Nevada governor Joe Lombardo signed a bill on Thursday that gives public funding for a portion of a proposed $1.5 billion stadium in Las Vegas for the Oakland Athletics.
With the legislation signed, the next step is for MLB owners to approve Oakland’s relocation, which is expected.
On Wednesday, Nevada’s legislature gave final approval to provide $380 million in taxpayer money towards the stadium, which will have a retractable roof.
“I’m excited to officially sign SB1 this afternoon,” Lombardo said. “This is an incredible opportunity to bring the A’s to Nevada, and this legislation reflects months of negotiations between the team, the state, the county, and the league. Las Vegas’ position as a global sports destination is only growing, and Major League Baseball is another tremendous asset for the city.”
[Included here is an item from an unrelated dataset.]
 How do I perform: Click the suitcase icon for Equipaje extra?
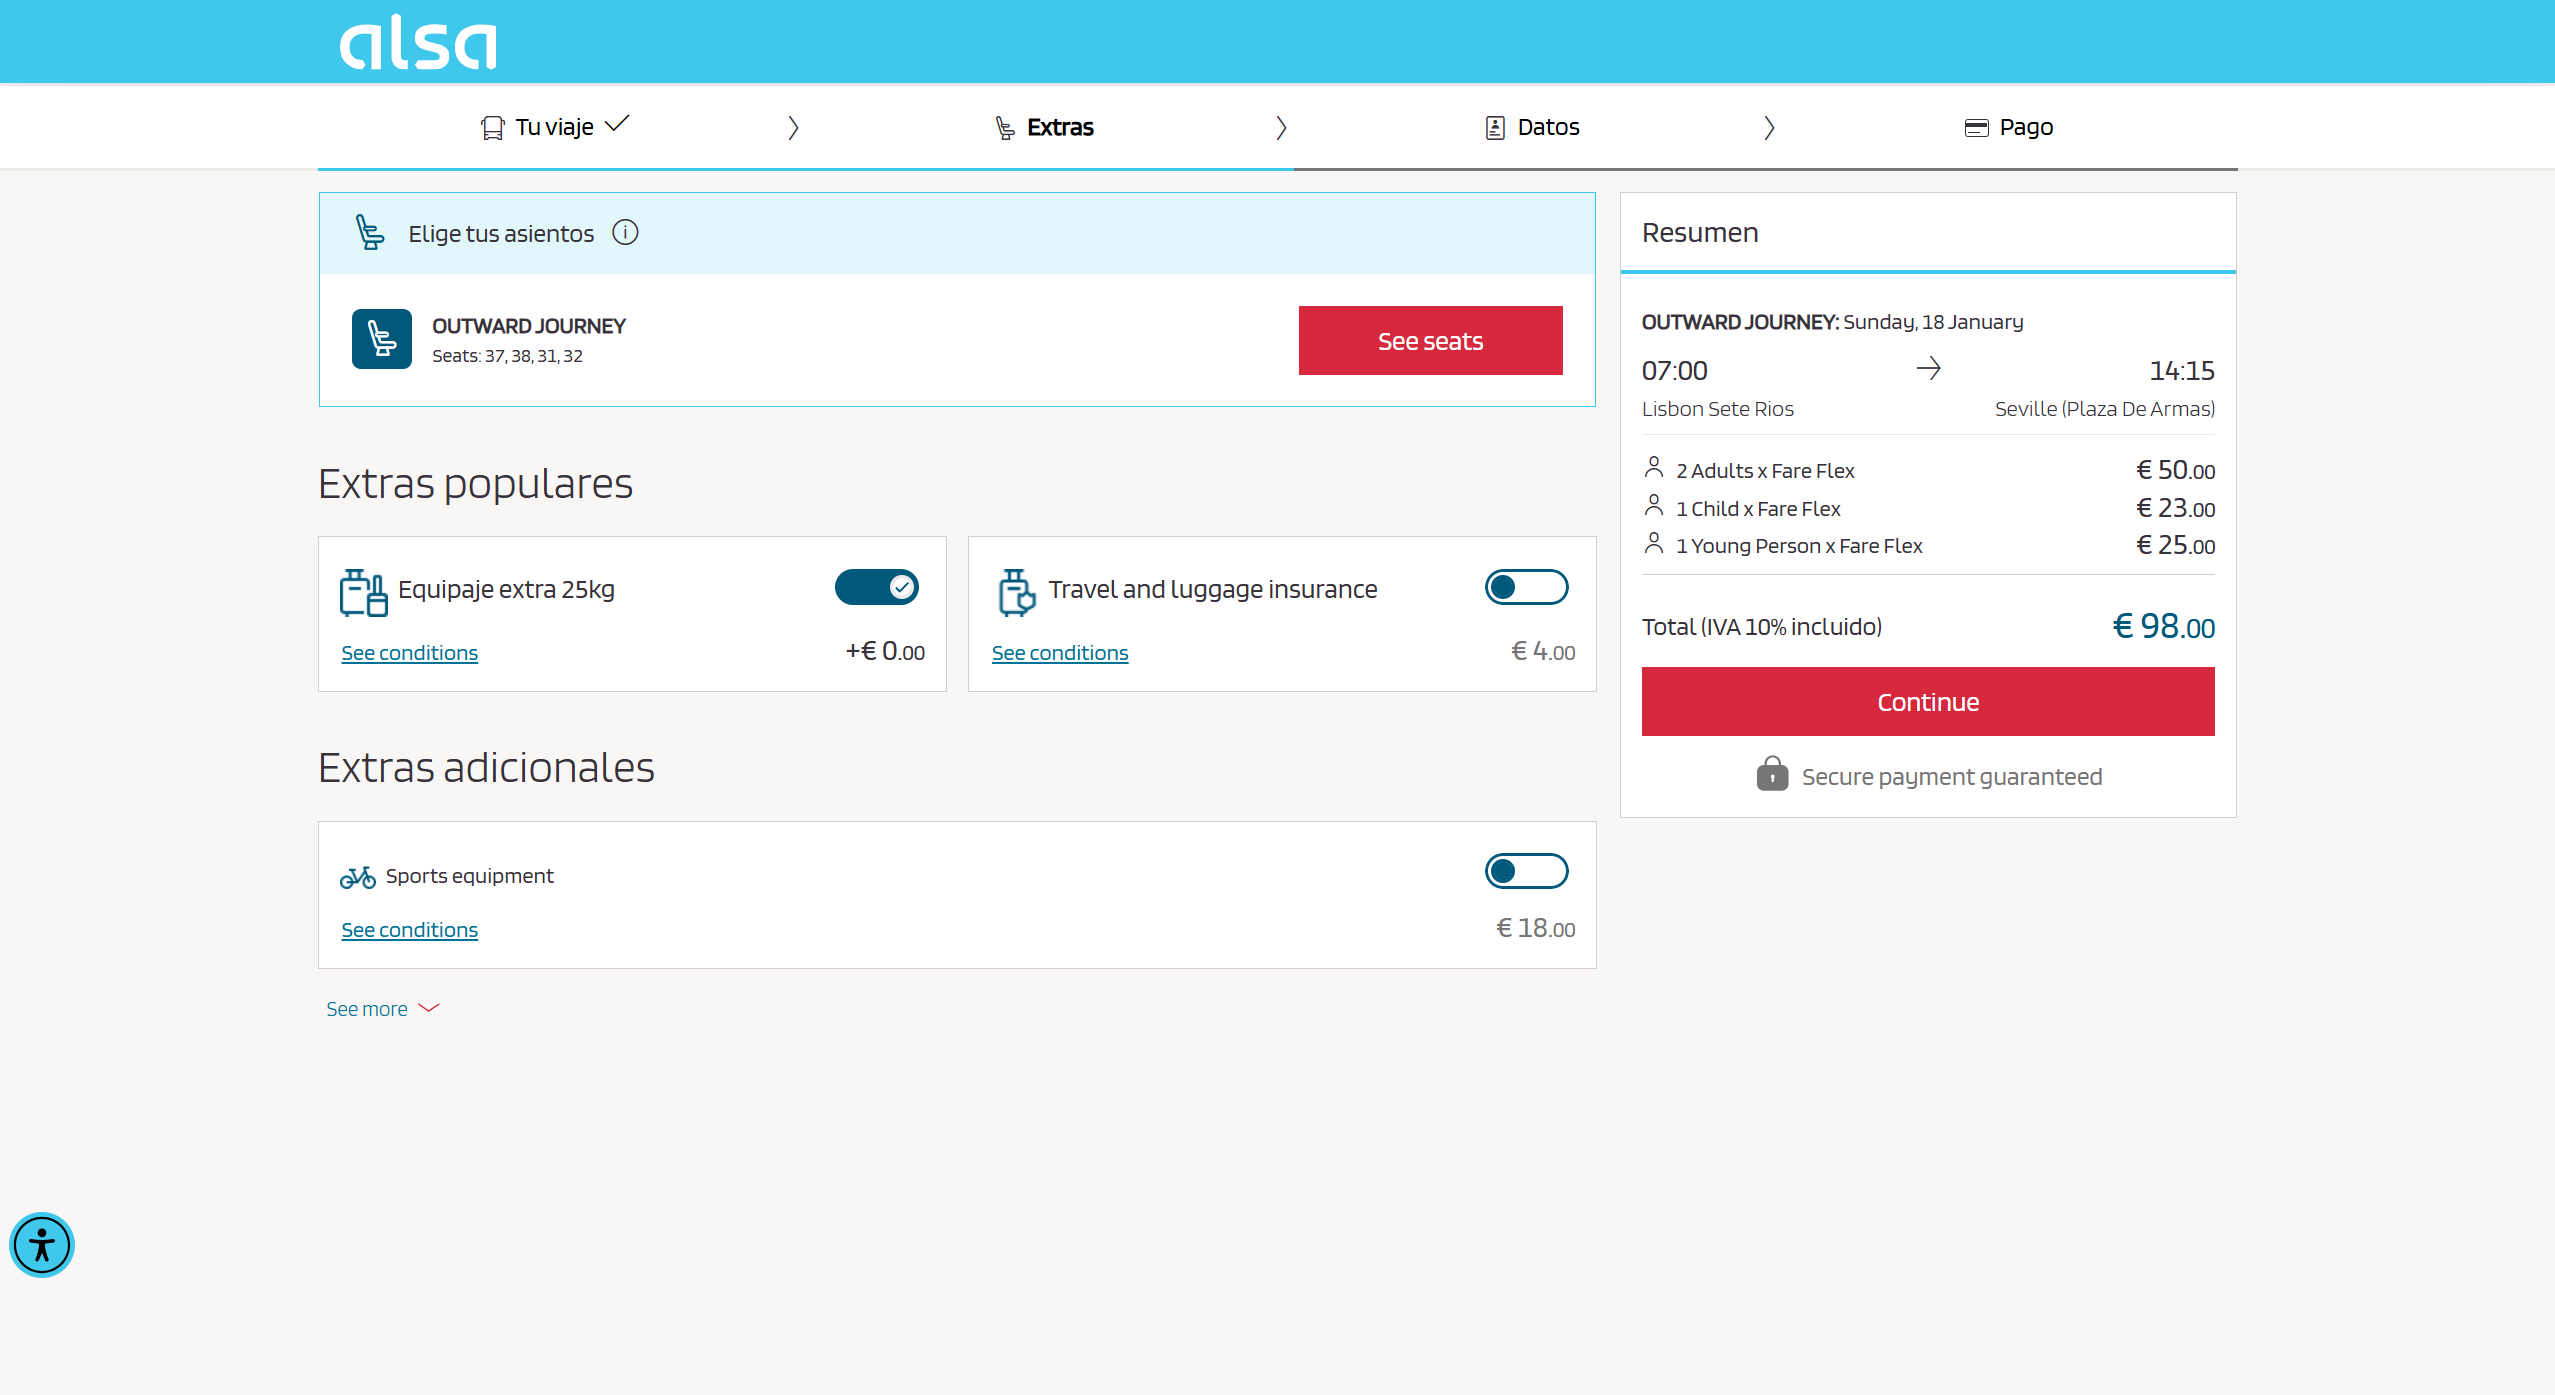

The new 30,000-seat baseball stadium is planned along the Las Vegas Strip, not far from the Golden Knights‘ T-Mobile Arena and another stadium that is home to the NFL’s Raiders, who also left Oakland for southern Nevada in 2020.
The public funding would mainly come from $180 million in transferable tax credits and $120 million in county bonds. Backers have pledged that the creation of a special tax district around the proposed stadium — that would be the smallest in MLB — would generate enough money to pay off those bonds and interest. The plan would not directly raise taxes.
The Associated Press contributed to this report.